Mohamed Labidi, 60 ans, était président du Centre culturel islamique de Québec en août 2017.

Dans la nuit du 5 au 6 août, il est rentré chez lui, à Sainte-Foy, vers 00h30 et s’est endormi rapidement. Sa femme l’a toutefois réveillé en l’avertissant que quelque chose brûlait devant la maison.

Habiba Ben Mansour a témoigné devant les jurés avoir entendu deux détonations.

Lorsque Mohamed Labidi ouvre la porte de sa maison, il voit le devant de sa Toyota Corolla complètement enflammé.
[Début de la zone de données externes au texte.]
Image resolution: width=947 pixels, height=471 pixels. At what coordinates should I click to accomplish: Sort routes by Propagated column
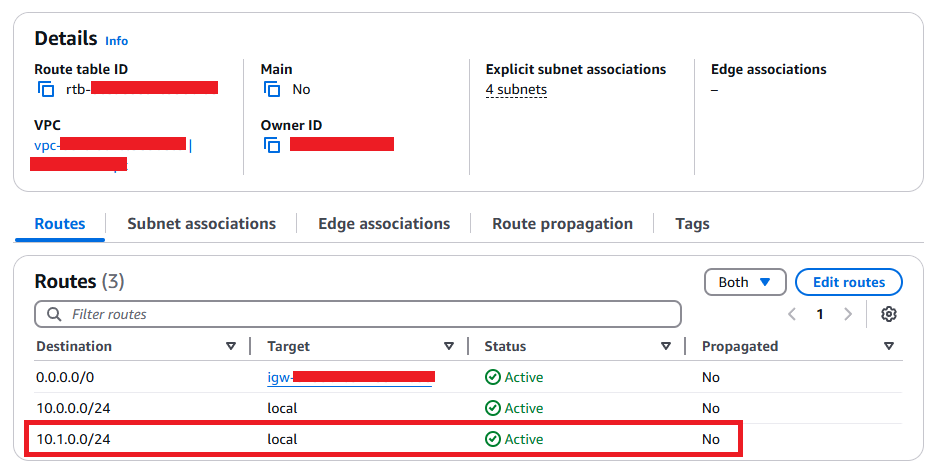click(889, 346)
Une partie de sa haie de cèdres s’est embrasée et le feu menace d’avancer vers le bungalow.

Habiba Ben Mansour n’ose imaginer ce qui aurait pu se produire si toute la famille avait été endormie au moment où l’incendie criminel a été allumé. « Heureusement qu’on était réveillé parce que la maison aurait pu brûler », insiste-t-elle.

Mohamed Labidi saisit un sceau et fait des allers-retours entre le lavabo de la salle de bain et le stationnement pour tenter d’éteindre le brasier.

Il va glisser sur le carrelage mouillé et se fracturer une côte.

Immature, agressif et crédule

La responsable de la maison d’hébergement pour déficients intellectuels où a vécu l’incendiaire Mathieu Bilodeau d’octobre 2016 à septembre 2017 a aussi témoigné.

Hourya Attaoui a décrit le manque de maturité de Bilodeau, qui agissait comme un garçon de sept ans malgré ses 35 ans. « C’est quelqu’un qui n’avait pas de règle dans sa vie, qui ne se mêlait pas de ses affaires et qui pouvait croire n’importe quoi », estime Mme Attaoui.

Le début de la cohabitation a été difficile, indique la responsable. Bilodeau a fait des commentaires racistes envers les musulmans et envers les homosexuels.

Hourya Attaoui a une discussion avec son pensionnaire qui va réaliser qu’elle est musulmane et changer son discours. « Après, ça a été très correct », signale-t-elle.

À l’été 2017, Mathieu Bilodeau est oisif et son comportement laisse à désirer. Hourya Attaoui entame des démarches pour organiser son déménagement.

Il quittera finalement le 14 septembre, lors de son arrestation pour incendie criminel. 

Hourya Attaoui sait que Mathieu Bilodeau était ami avec l’accusé Marc Gagnon, un homme qui vivait à proximité de la résidence.,

Questionnée par l’avocat de Gagnon, Me Julien Grégoire, la responsable de la résidence a indiqué que son ancien pensionnaire Bilodeau était « capable de mentir ». Il pouvait aussi être agressif verbalement s’il était contrarié.